The Return of the Kitchen Sisters

Visions of Healing
Fri Apr 12, 1985 - Sun Apr 28, 1985

An original play featuring guest musician Terri Quaye.

“The Return of the Kitchen Sisters is a play by and about our bodies, hearts, spirits, humor, and intelligence. The creation of this production has been a fascinating process. A true collaboration with all the conflict and joy that that entails … Together we came to understand that in a 9-person acting/ writing/ performing ensemble no one life will be shown in its completeness. What we offer are intimate glimpses – these are stories women tell each other, the jokes they share, the conversations between closest friends.

It is our intention and hope that these individual moments will give voice and visibility to many women’s experiences. Circling from the unique to the universal and back again.”

– Alice Wilson

In 1980, Women & Their Work sponsored a production at Center Stage entitled Motherstory/Motherlines, a process piece co-written, co-produced, and performed by Elota Patton, Bejou Merry, and Dalarna Armentrout. The show was well received and attended, and inspired the concept of this process piece five years later.

With Rita Starpattern of Women & Their Work, Elota Patton, Alice Wilson, and Frances Seidensticker began the planning and fundraising for Return of the Kitchen Sisters two years ago. Playwright Megan Terry of The Magic Theatre in Omaha, Nebraska, encouraged the work. Patton and Wilson began assembling a group of writers in November the year prior and met twice weekly to work on the beginnings of this process script.

The original concept was a piece about women living in their bodies in the world, dealing with addictions, compulsions, and body self-images of all kinds – stemming from fashion, childhood trauma, and other varied factors. An exploration process began.

Then, the project took a major turn. Rita Starpattern sent two women to the project, Karen Payne, a Texas-born writer now living in England, (author of Between Ourselves, Letters Between Mothers and Daughters) and dancer/ choreographer Anne Jenkins. Payne and Jenkins had been working for a year on a ritual of healing for women, and after two days of discussion, all parties decided to combine projects.

Payne stayed in the U.S. for several weeks before returning to England, and during those few weeks, made a significant contribution to the concept of Kitchen Sisters. The doors were opened to a broader, more moving concept-that people could experience terrible body traumas (and now there were writers in the group talking about sexual abuse as children, violent homes and marriages, anorexia, and many other issues) and that they could not only recover from these traumas, but could see the possibility of spiritual healing from them as well.

Payne did not return to the project from England, but she left Jenkins as actor/ choreographer/ co-project coordinator with Patton and Wilson, and the idea of bringing in internationally lauded drummer/ percussionist Terri Naakoshi Quaye as the musician/ composer/ orchestra for Kitchen Sisters. The addition of Quaye to the piece was made possible through major support from Ms. Genevieve Vaughn and Mr. Bill Cochran.

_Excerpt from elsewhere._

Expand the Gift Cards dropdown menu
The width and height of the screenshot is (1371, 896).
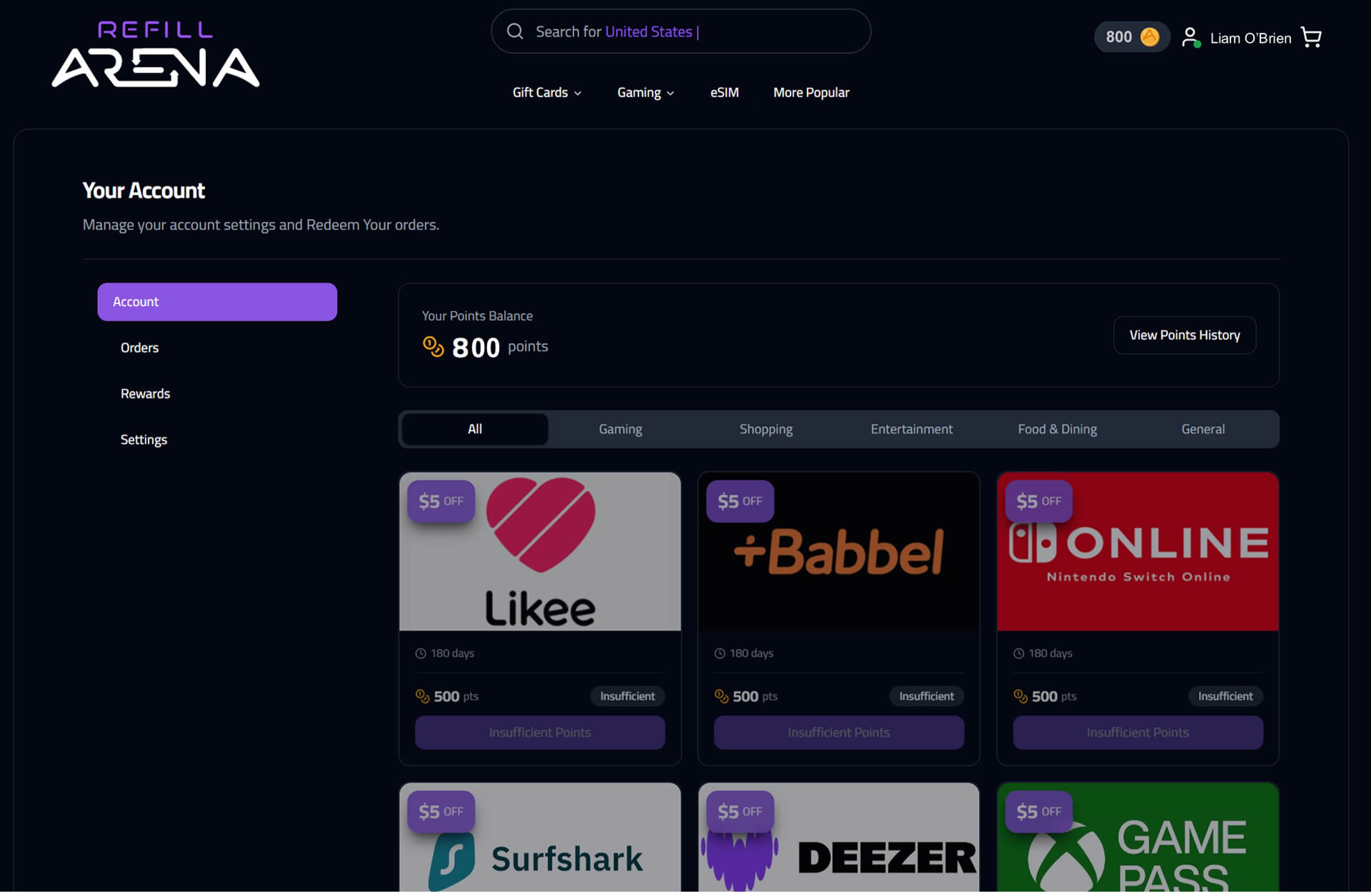click(547, 93)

By this time, the company had sifted down to eight committed writer/ performers, and Kathleen Conlin began to direct. Ms. Conlin’s leadership contributed major shape to the staging of the piece. Unfortunately, she became ill and was unable to continue with the production. The direction was taken on by Alice Wilson, Artistic Director of ZSTC’s Project InterAct.

Between inception in 1983 and production here in April 1985, many people contributed to the completion of The Return of the Kitchen Sisters. “Without the belief and support of all of these people, this project could never have gotten beyond a dream.”